PHILADELPHIA – A traveler detained for more than 20 hours after a search of energy bars and a sports watch in his carry-on bag at an airport has sued the Transportation Security Administration and accused a TSA supervisor of lying.
Architect and runner Roger Vanderklok said he was arrested after asking TSA workers how to file a complaint. He said he spent nearly a day in a holding cell without being questioned by police or given the chance to call his wife, who was frantic.
"It's difficult to lose control of your existence. That's what it amounts to," Vanderklok said Wednesday. "I was absolutely terrified."

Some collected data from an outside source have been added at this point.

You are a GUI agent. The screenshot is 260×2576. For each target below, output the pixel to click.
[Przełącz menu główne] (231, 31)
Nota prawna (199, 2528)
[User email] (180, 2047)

According to Vanderklok, the TSA supervisor lied to police and again in court when he said the 58-year-old runner had made a verbal threat during the January 2013 security check at Philadelphia International Airport. Vanderklok was on his way to Miami for a half-marathon.
The TSA said it was concerned about the gear in his bag: what turned out to be the watch and the power bars, wrapped in a small PVC pipe for protection. Electronics and "organic mass" can be used to make bombs, TSA Supervisor Charles Kieser testified at an April 2013 criminal trial.
But Vanderklok's lawyer, Thomas Malone, argued in court: "I don't think PowerBars are consistent with bombings, nor are watches."
A judge quickly dismissed threat charges against Vanderklok, who filed his lawsuit Jan. 23, seeking unspecified damages for what he considers a retaliatory arrest. The Philadelphia Daily News first reported on the lawsuit Wednesday.
Malone doesn't challenge the TSA's effort to investigate the items in the carry-on but says airport security footage contradicts Kieser's testimony.
Kieser testified an agitated Vanderklok raised his hands and repeatedly pointed a finger at his face.
"The passenger made a bomb threat to me," Kieser testified, according to a transcript. "(He said) I'll bring a bomb through here any day that I want ... and you'll never find it."
Vanderklok insists he said nothing about a bomb. The security video shows him standing calmly with his arms in front of him holding a laptop, his lawsuit says.
The TSA does not comment on pending lawsuits, a spokesman said. Kieser does not appear to have a listed phone number.
The city's chief deputy solicitor, Craig Straw, said his office had not seen the lawsuit.
Vanderklok flies frequently for work and had set a goal of running 60 half-marathons by his 60th birthday. He never made it to Miami. And a back injury has stalled his tally at 38.
"I'm not going to get there," he said Wednesday, sitting in the book-lined condominium he shares with his wife.
He said he hopes to return to form soon and avoid any more travel drama.
In another TSA case in Philadelphia, a former college student recently won a $25,000 Department of Justice settlement and police retraining after he was held for five hours over Arabic flashcards in his pocket that included the words for "bomb" and "kill."